Healthy Skepticism Library item: 24
Warning: This library includes all items relevant to health product marketing that we are aware of regardless of quality. Often we do not agree with all or part of the contents.
Publication type: news
Hale V.
Creating More Paths to Hope
Newsweek 2004 Dec 6
Full text:
They were good friends of ours, and they were desperate.
Their 13-year-old daughter had been diagnosed with a deadly form of cancer called Ewing’s sarcoma. Her doctors had little to offer, and the cancer was spreading fast. Was there anything, they begged us, that we could do to help? My husband is a physician, and I had worked for years in the Food and Drug Administration and in the biotech industry. With the help of a of a former FDA colleague, we immediately began searching for experimental compounds that might offer even a glimmer of hope.
And we found them. In fact, two substances had shown initial promise in fighting the cancer yet both were sitting idle on laboratory shelves. No clinical trials were planned. No one was working to develop the compounds into drugs. The cancer, though deadly and potentially curable, was too rare to create an attractive market for new treatments.
Drugmakers had better investments to pursue.
Shocking? Of course. But the harsh truth is that dozens, perhaps hundreds, of potentially life-saving compounds sit on university or drug-company shelves because there isn’t a profitable market for them.
The story is usually the same. A dedicated pharmaceutical scientist, testing compounds in the lab, finds something that looks promising. It works in cell cultures. Preliminary animal studies look good. But research isn’t development, and development costs a lot of money. If a new drug isn’t likely to generate big profits, chances are it will never leave the laboratory. Sometimes the target is a rare condition like Ewing’s sarcoma, which strikes only a few thousand Americans a year. But it can also be a disabling or deadly disease that strikes millions of people people unlucky enough to live in an impoverished country.
It’s easy to blame drug companies, and they’ve had their fair share of criticism. But let’s face it: they’re in the business of making money.
Their shareholders demand it. Why would a profit-driven company spend millions developing treatments for a parasitic infection found only in Africa when it can make billions on new drugs for baldness or erectile dysfunction?
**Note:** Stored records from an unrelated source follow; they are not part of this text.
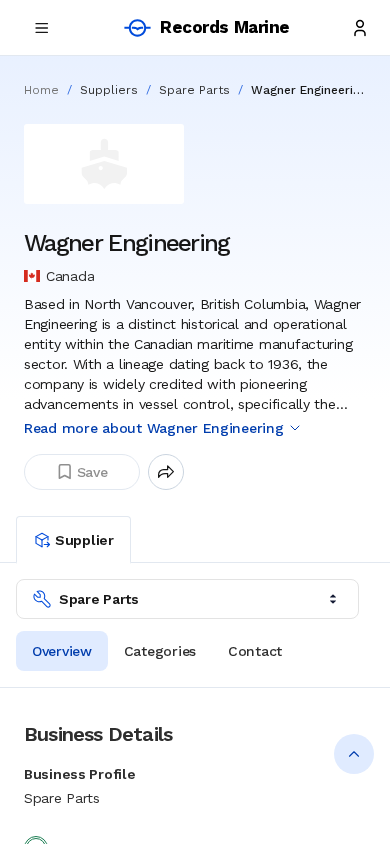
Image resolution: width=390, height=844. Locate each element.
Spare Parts (194, 90)
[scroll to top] (354, 754)
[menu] (42, 28)
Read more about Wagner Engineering (153, 428)
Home (41, 90)
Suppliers (109, 90)
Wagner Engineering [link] (308, 90)
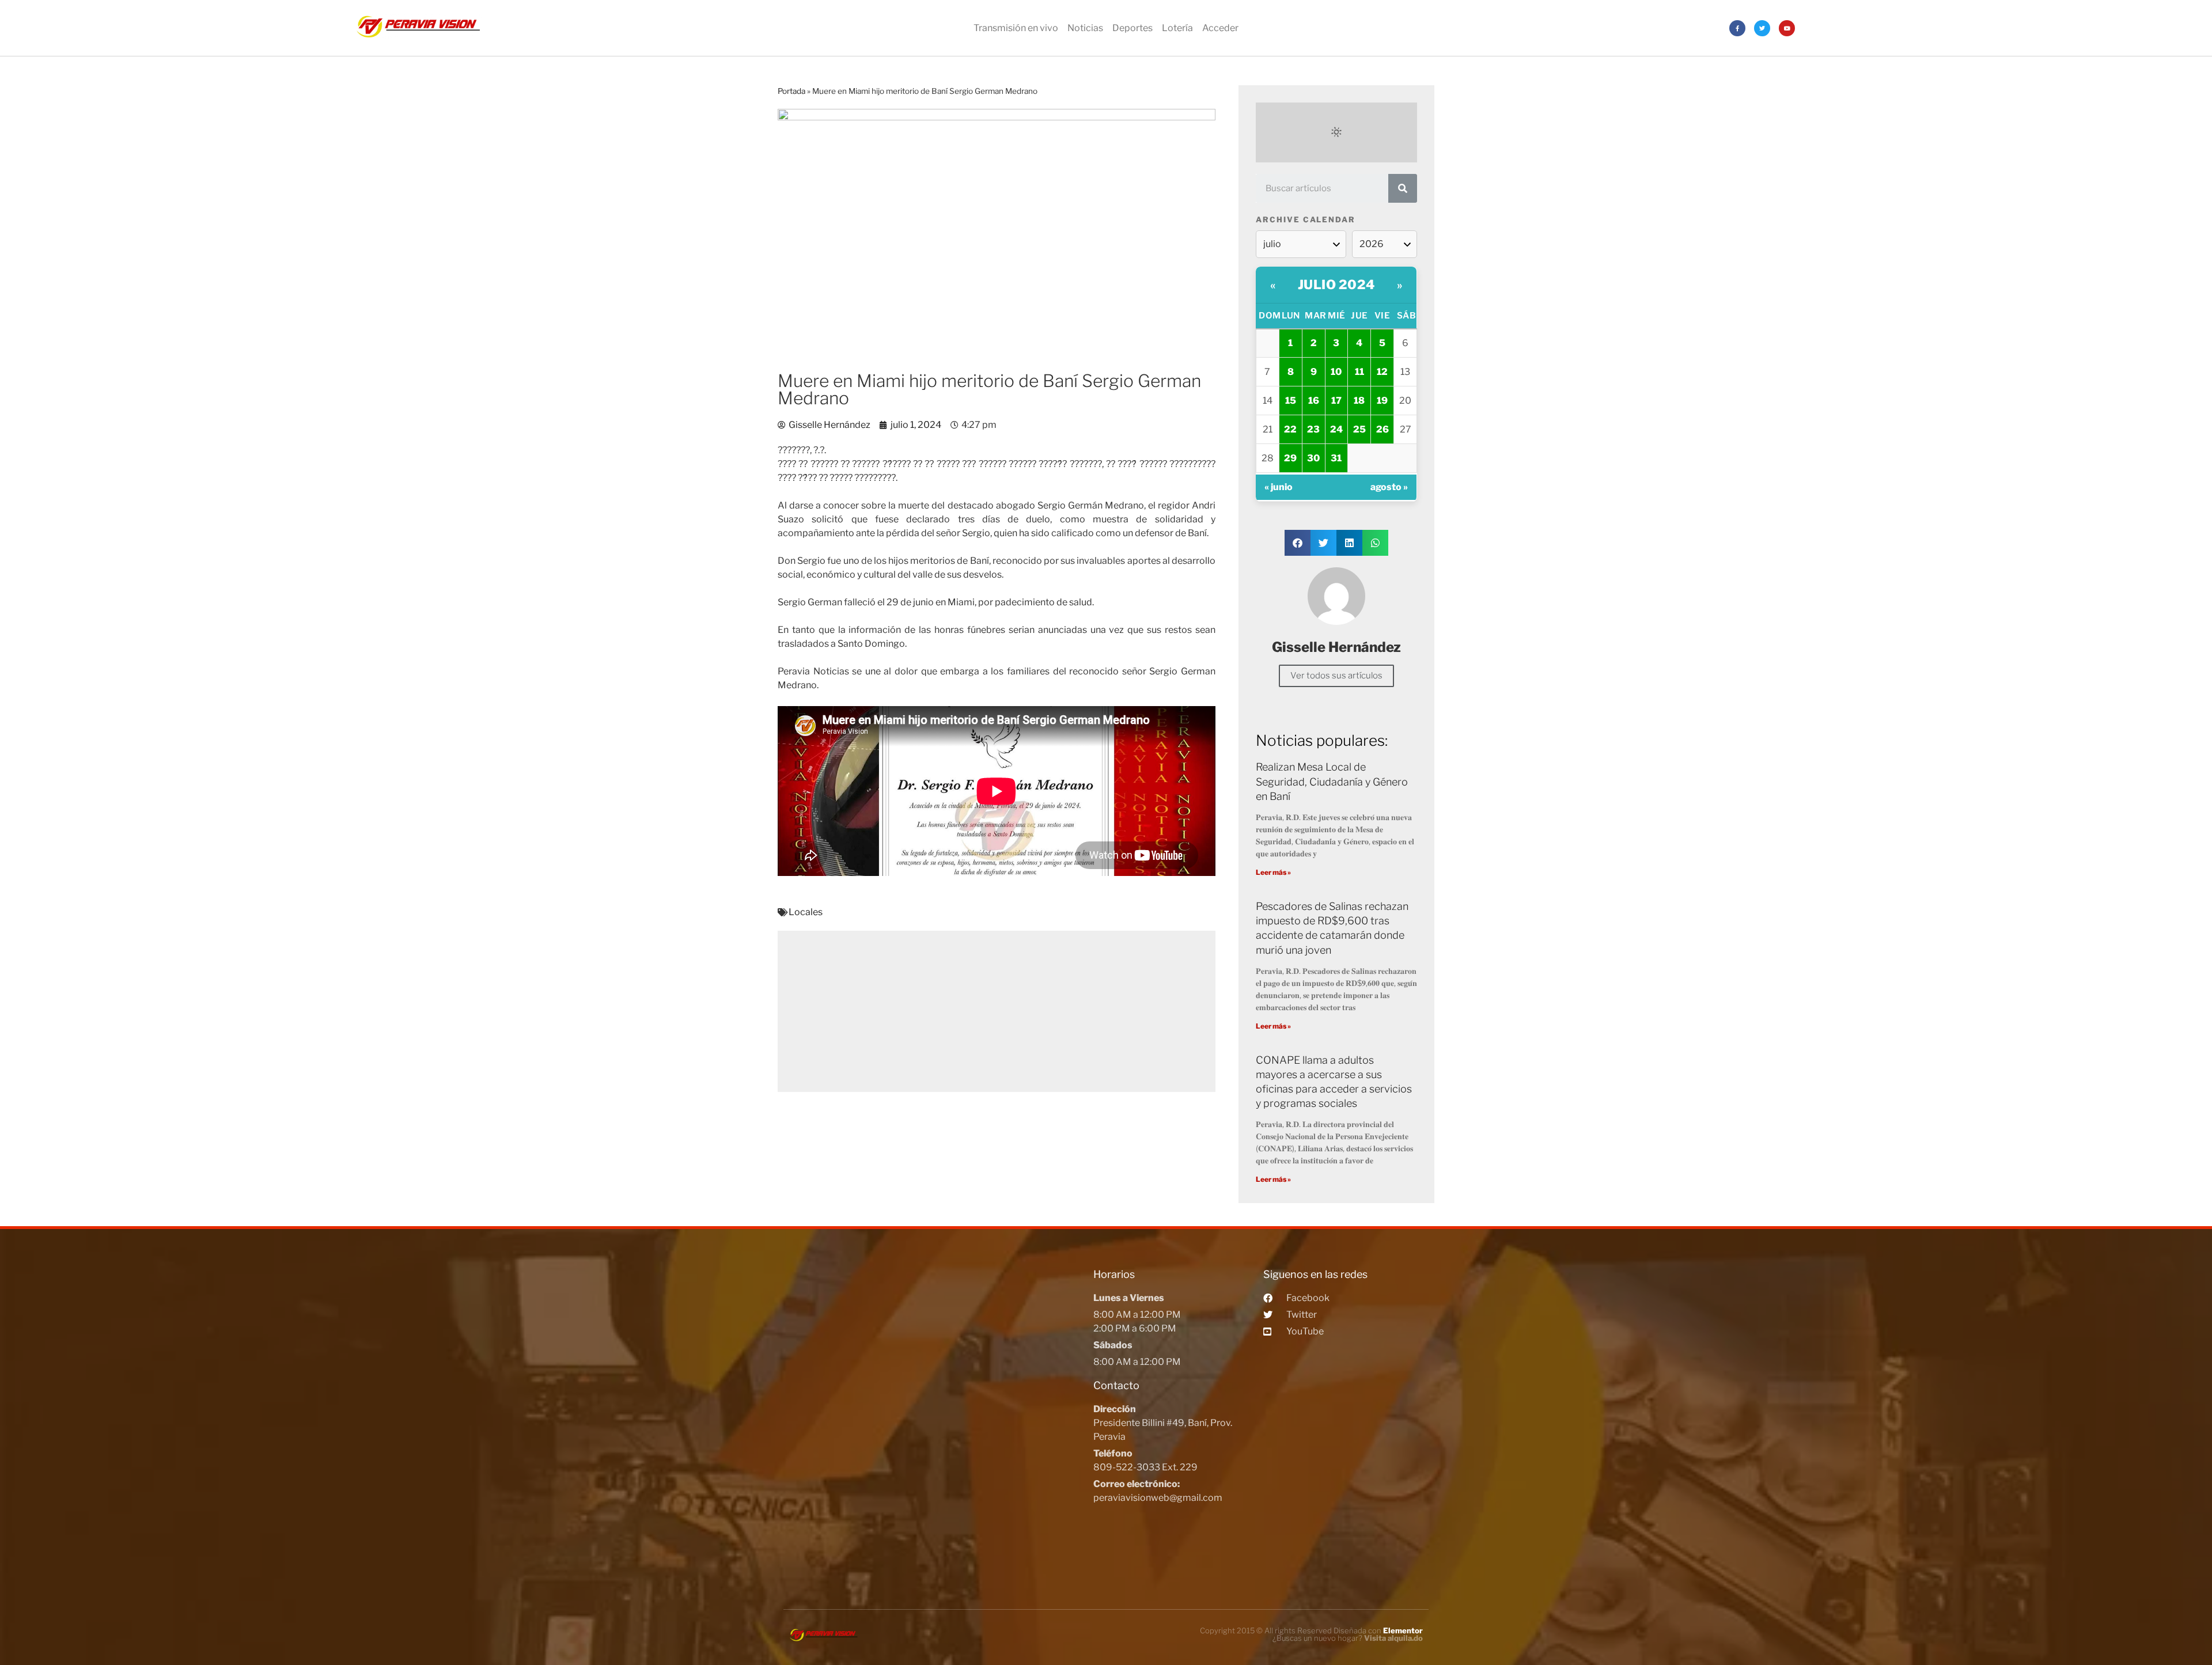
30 (1313, 458)
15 (1290, 400)
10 (1336, 371)
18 (1359, 400)
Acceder (1220, 27)
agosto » (1389, 486)
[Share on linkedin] (1349, 543)
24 (1336, 429)
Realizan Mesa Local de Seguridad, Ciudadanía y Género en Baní (1332, 781)
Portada (791, 91)
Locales (806, 912)
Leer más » (1273, 872)
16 (1313, 400)
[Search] (1402, 188)
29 (1290, 458)
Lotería (1177, 27)
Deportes (1132, 27)
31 (1336, 458)
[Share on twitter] (1323, 543)
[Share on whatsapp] (1375, 543)
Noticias (1085, 27)
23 (1313, 429)
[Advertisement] (996, 1011)
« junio (1278, 486)
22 (1290, 429)
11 (1359, 371)
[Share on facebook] (1297, 543)
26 (1382, 429)
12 (1382, 371)
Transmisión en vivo (1016, 27)
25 (1359, 429)
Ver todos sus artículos (1336, 675)
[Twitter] (1762, 28)
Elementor (1403, 1630)
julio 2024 (1336, 284)
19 (1382, 400)
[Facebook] (1737, 28)
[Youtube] (1787, 28)
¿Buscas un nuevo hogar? (1347, 1638)
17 (1336, 400)
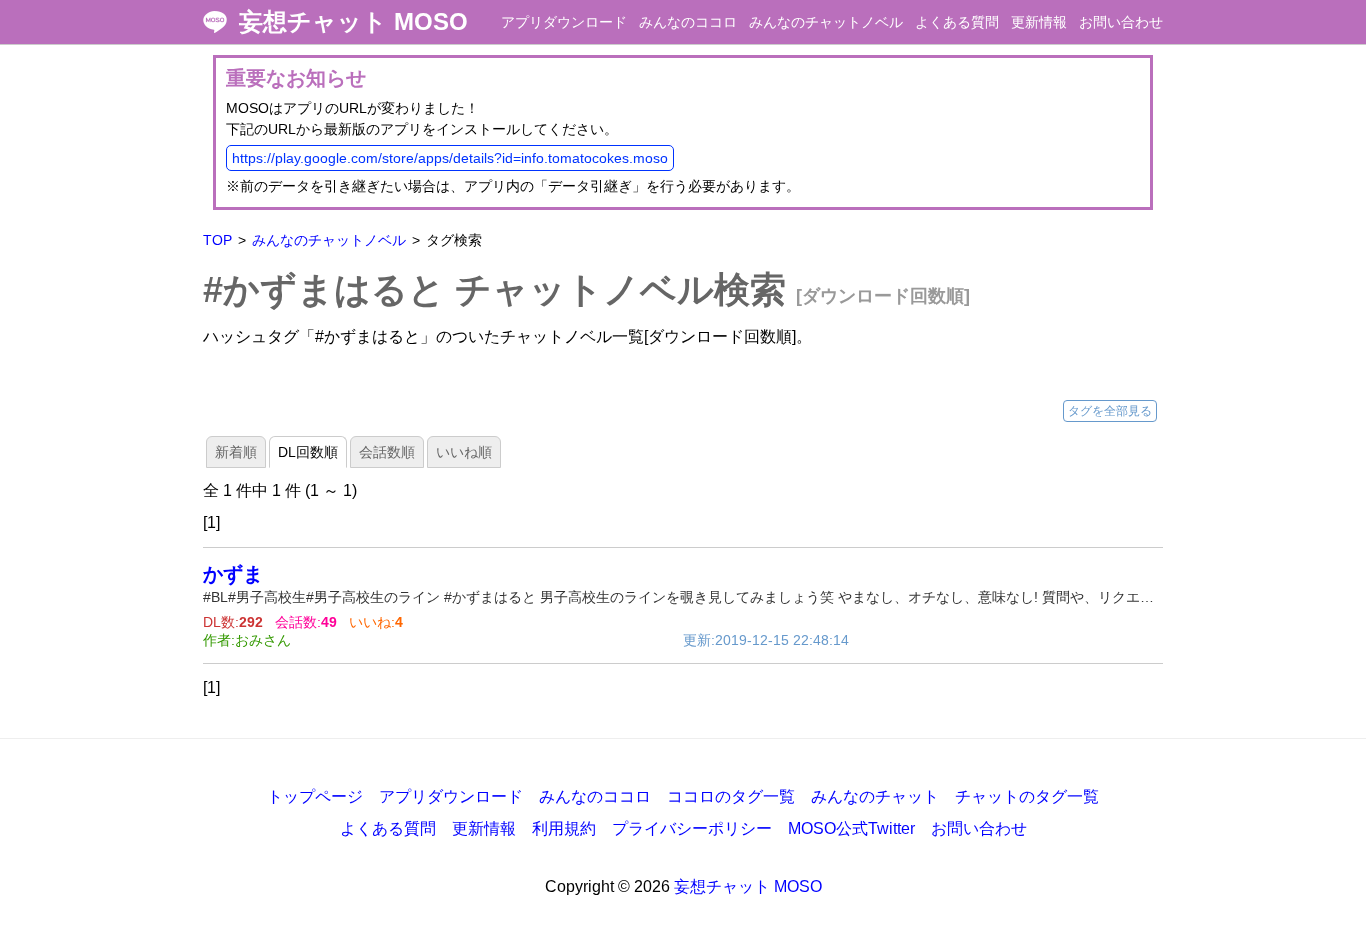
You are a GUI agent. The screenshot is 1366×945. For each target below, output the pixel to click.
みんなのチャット (875, 796)
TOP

Clearly we have to find other ways of bringing needed drugs to market.
This year we’ve just completed the third phase of clinical trials for our first drug, paramomycin, which targets visceral leishmaniasis. Few Americans have ever heard of the disease, but it afflicts 1.5 million people worldwide and kills some 200,000 every year. We expect the new drug to be approved by fall 2005. And if all goes well, we’ll soon begin testing a drug to treat Chagas’ disease, a scourge that affects people in Central and South America. So far we’ve focused on medicines that can save the most lives or ease the most suffering, especially in places where the cost of prescription drugs is beyond reach. But there are still plenty of compounds worth developing for rare diseases like the cancer that took the life of our friends’ daughter.
As scientists and companies hear about our efforts, many are calling to say, “Hey, we’ve got something you may be interested in.” And many of them are volunteering their time and expertise. That’s been enormously gratifying, of course, but not surprising. Most pharmaceutical researchers got into the business because they wanted to ease suffering and save lives. Systems may be flawed, but most people want to do the right thing. All they need all any of us need is to create a path.